Mincey v. Arizona, 437 U.S. 385, 393, 98 S.Ct. 2408, 2414, 57 L.Ed.2d 290, 301 (1978). The Supreme Court has also stated that, “The Fourth Amendment is designed to prevent, not simply to redress, unlawful police action.” Chimel v. California, 395 U.S. 752, 766 n. 12, 89 S.Ct. 2034, 2042 n. 12, 23 L.Ed.2d 685, 696 n. 12 (1969).
In any event, no “exigent circumstances” existed in this case. The Express Mail package — which the magistrate reasonably contemplated would be the focus of the search— was safely locked in the trunk of Dalziel’s car. In regard to exigent circumstances, this court has noted that the fact that “there may be some delay or inconvenience in getting a search warrant is not a valid reason for averting the constitutional requirements.” State v. Heumiller, 317 N.W.2d 126, 129 (S.D.1982). And, as stated by an Iowa appeals court, when “the creation of [the] exigency was the officer’s announcement to. the [defendant] that he wished to search ... the appropriate rule to be applied in such a situation is that the State may not profit by an officer’s choice to forego the constitutional process by attempting to create an exigency by his own actions.” Latham v. Sullivan, 295 N.W.2d 472, 478 (Iowa App.1980).

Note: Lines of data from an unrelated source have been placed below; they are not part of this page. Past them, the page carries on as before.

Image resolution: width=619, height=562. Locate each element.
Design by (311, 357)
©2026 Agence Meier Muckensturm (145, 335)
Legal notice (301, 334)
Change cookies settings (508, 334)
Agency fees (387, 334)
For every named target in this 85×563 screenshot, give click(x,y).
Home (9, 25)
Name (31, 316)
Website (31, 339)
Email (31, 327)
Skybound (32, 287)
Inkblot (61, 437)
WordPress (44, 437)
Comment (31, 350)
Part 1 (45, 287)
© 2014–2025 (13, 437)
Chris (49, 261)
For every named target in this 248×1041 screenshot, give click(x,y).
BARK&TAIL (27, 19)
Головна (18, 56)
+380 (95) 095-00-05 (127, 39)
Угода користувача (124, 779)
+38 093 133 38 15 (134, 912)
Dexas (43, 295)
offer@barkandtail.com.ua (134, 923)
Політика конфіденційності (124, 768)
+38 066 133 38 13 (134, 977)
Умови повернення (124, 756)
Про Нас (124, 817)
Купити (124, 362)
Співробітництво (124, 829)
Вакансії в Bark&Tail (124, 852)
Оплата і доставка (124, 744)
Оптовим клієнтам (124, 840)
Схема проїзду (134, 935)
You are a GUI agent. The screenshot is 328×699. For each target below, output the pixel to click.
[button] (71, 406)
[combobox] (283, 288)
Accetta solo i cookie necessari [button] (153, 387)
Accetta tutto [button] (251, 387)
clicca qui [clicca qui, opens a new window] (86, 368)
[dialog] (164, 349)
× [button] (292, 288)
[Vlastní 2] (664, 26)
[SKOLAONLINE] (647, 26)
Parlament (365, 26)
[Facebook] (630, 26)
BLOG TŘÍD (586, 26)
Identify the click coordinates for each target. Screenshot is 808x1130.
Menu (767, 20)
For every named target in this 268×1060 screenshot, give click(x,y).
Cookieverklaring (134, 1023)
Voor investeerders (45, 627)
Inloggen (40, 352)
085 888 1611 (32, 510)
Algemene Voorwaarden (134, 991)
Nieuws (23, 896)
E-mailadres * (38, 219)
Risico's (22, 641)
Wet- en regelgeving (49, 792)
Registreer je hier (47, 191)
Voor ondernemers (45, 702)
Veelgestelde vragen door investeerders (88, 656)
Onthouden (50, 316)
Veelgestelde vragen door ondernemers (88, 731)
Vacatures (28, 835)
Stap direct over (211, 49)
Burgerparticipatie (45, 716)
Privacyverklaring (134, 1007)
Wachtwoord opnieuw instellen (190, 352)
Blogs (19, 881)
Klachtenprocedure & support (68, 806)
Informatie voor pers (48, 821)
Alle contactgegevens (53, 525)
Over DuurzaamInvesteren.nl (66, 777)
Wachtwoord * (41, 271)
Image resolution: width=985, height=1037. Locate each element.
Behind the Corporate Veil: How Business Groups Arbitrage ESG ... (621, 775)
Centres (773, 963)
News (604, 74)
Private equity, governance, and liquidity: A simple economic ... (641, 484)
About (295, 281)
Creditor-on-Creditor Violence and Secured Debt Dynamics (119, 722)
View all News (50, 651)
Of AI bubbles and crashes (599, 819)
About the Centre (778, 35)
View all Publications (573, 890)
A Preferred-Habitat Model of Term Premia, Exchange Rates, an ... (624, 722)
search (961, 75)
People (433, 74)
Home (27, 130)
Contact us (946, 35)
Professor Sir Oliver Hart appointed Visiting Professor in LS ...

Rather than attempt to follow an accepted procedure for a controlled delivery as outlined in Engel, 465 N.W.2d 787, the officers in the present case chose to follow a different course. The State should not profit from that choice by pleading exigent circumstances — where none existed — to justify the illegal securing of the Johnson residence. Thus, I dissent from the majority opinion’s *691determination that the securing of the premises was legal.
Additionally, I agree with Justice Henderson’s writing on the issue of joinder. Under these facts, separate trials should have been granted to these defendants.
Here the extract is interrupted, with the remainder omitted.